Candidate states that are closer to EU membership are also considered more stable and democratic by virtue of having undertaken greater reforms. The eventual divergence of Serbia and Kosovo in their EU integration paths would turn Serbia into a more reliable partner vis a vis the EU and, as such, it would weaken Kosovo’s leverage for reaching a favourable deal with Serbia. Even though it’s in Kosovo’s interest to reach a deal without delay, it’s in Serbia’s interest to maintain asymmetrical EU integration timelines vis a vis Kosovo.

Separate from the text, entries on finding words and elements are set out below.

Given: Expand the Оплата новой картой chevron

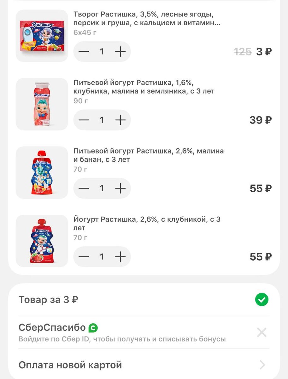Looking at the screenshot, I should [x=262, y=365].
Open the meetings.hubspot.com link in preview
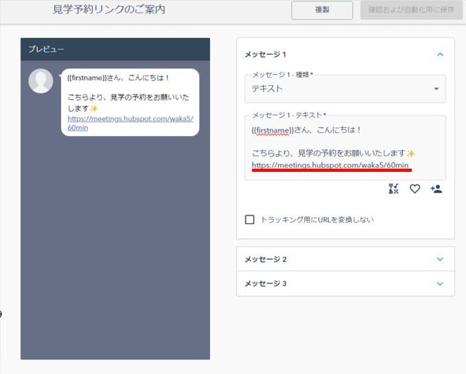Screen dimensions: 466x374 coord(130,118)
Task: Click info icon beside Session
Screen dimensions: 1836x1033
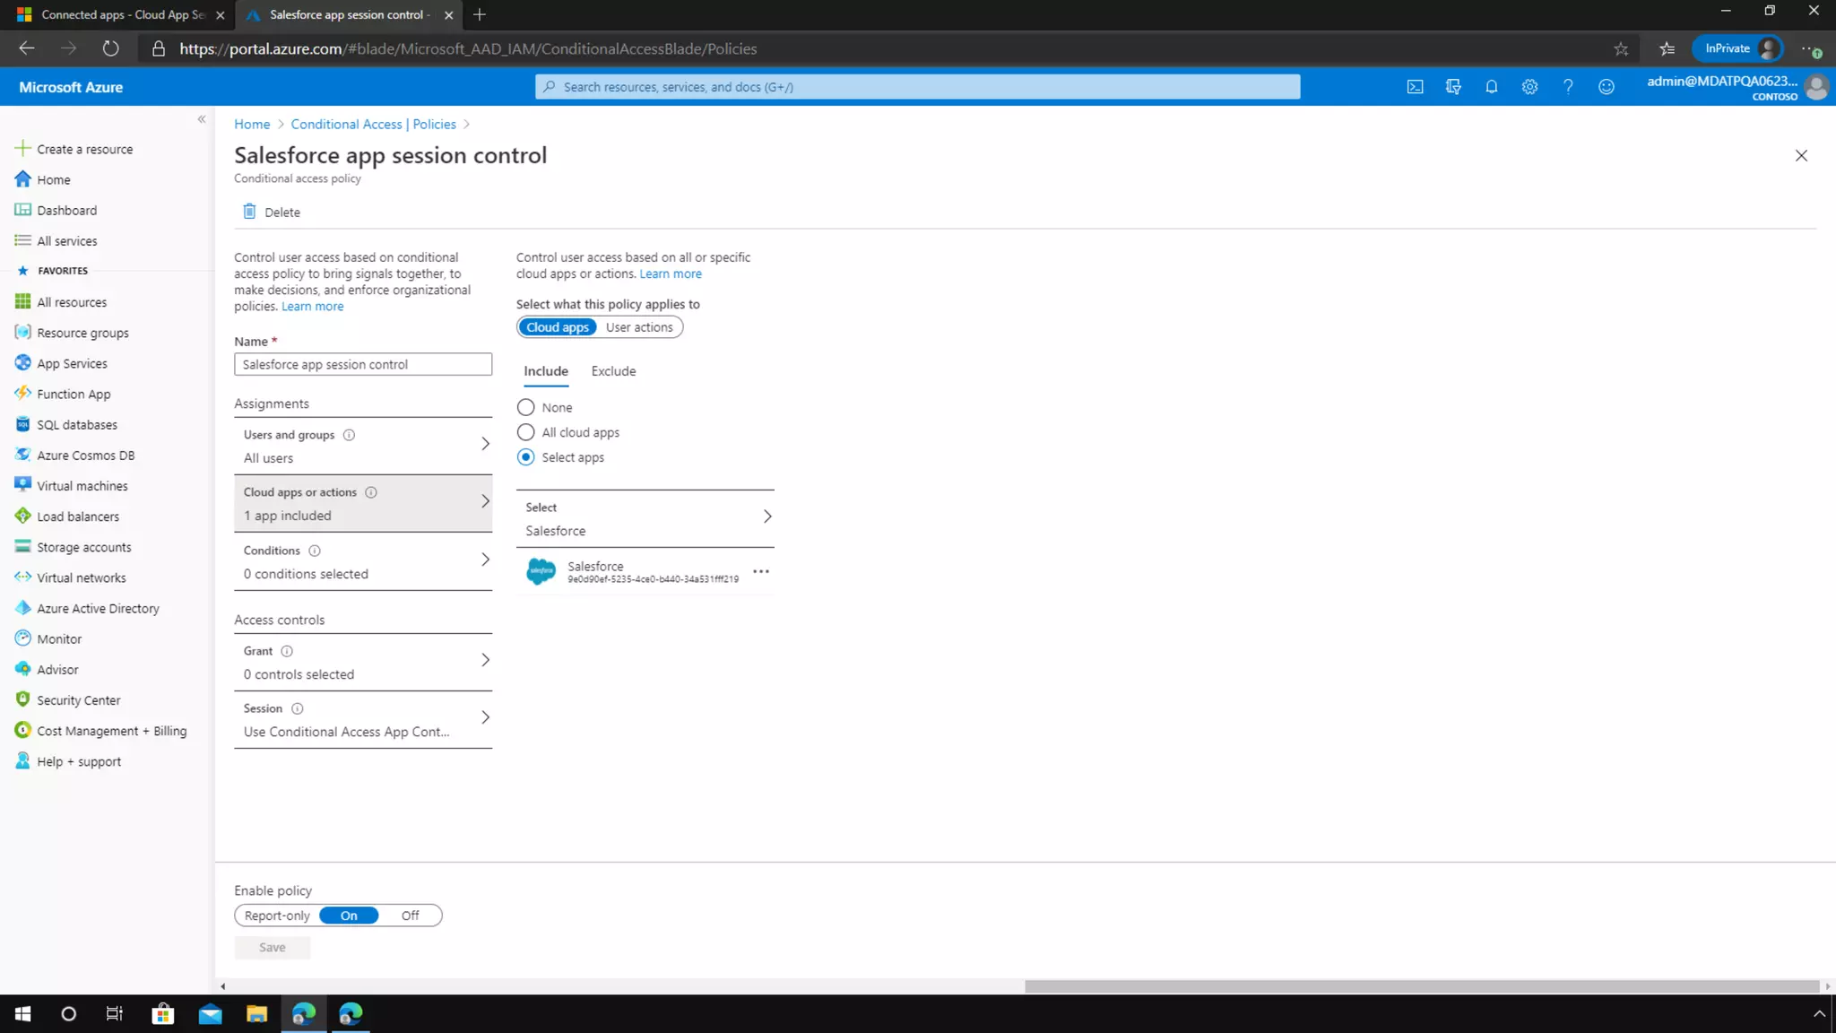Action: click(297, 708)
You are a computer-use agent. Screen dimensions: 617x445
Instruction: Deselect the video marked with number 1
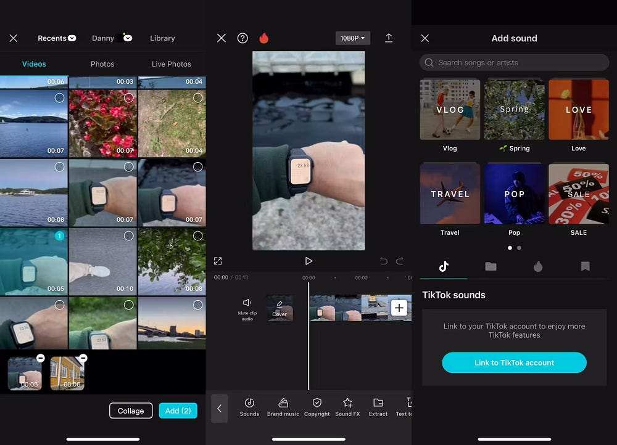(x=59, y=236)
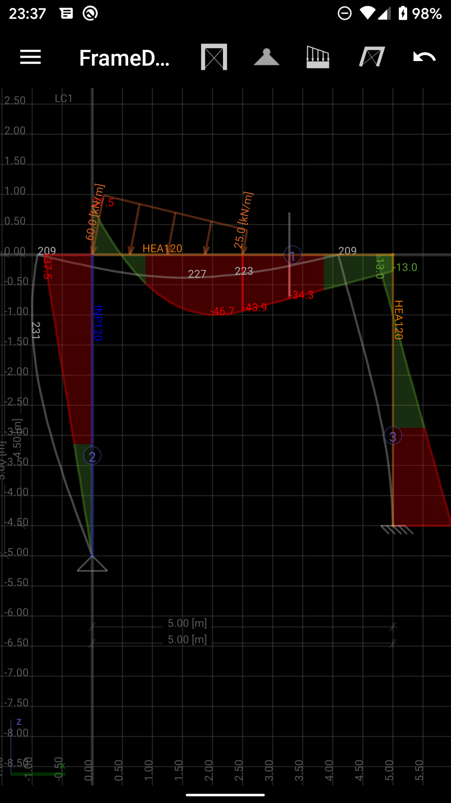Tap the INP120 column section label

click(98, 323)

For Serbia, the EU decision only legitimises Serbia’s double-dipping in EU and Russian spheres. Kosovo—facing isolation due to a peace treaty delay—should undertake half measures to circumvent political barriers posed to its EU membership path. In July 2018, I wrote about Kosovo’s prospects of joining the European Economic Area (EEA) through the European Free Trade Association (EFTA) as an alternative to the EU. EFTA is a club consisting of four countries that recognise Kosovo: Iceland, Lichtenstein, Norway, and Switzerland. The five EU non-recognisers generally show no sustained resistance in cooperating with Kosovo on economic grounds and, as a result, they are less likely to resist Kosovo’s proximity with the EU via EFTA. For example, all five non-recognisers were behind the EU’s consensus policy in offering a Stabilisation and Association Agreement to Kosovo, an agreement that in principle is a free trade deal between the EU and Kosovo. Joining the EFTA as an interim measure strengthens Kosovo’s sovereignty vis a vis the EU and ensures that Kosovo’s proximity with the EU does not need to run through Serbia.
The original argument for Kosovo to join the EEA through the EFTA as an interim measure was posited in the context of ensuring that Kosovo does not get isolated as other Western Balkans countries move closer to the European Union. The EU’s rejection of Albania and North Macedonia has made the same argument applicable to the entire Western Balkans. Following the EFTA model as an interim measure has also been recently proposed by the European Stability Initiative.
Regardless of the EU’s next steps, or available alternatives to EU membership for the Western Balkans, the EU’s lack of unity on enlargement policy— even in the case of a formal decision that would not have had any immediate effects on enlargement—shows the EU’s power not only to stabilise, but also to destabilise its backyard and turn it into a playground for its opponents.
The opinions articulated above represent the private views of the author, and do not necessarily reflect the position of the organisation he works for, or of the European Leadership Network or any of the ELN’s members. The ELN’s aim is to encourage debates that will help develop Europe’s capacity to address the pressing foreign, defence, and security challenges of our time.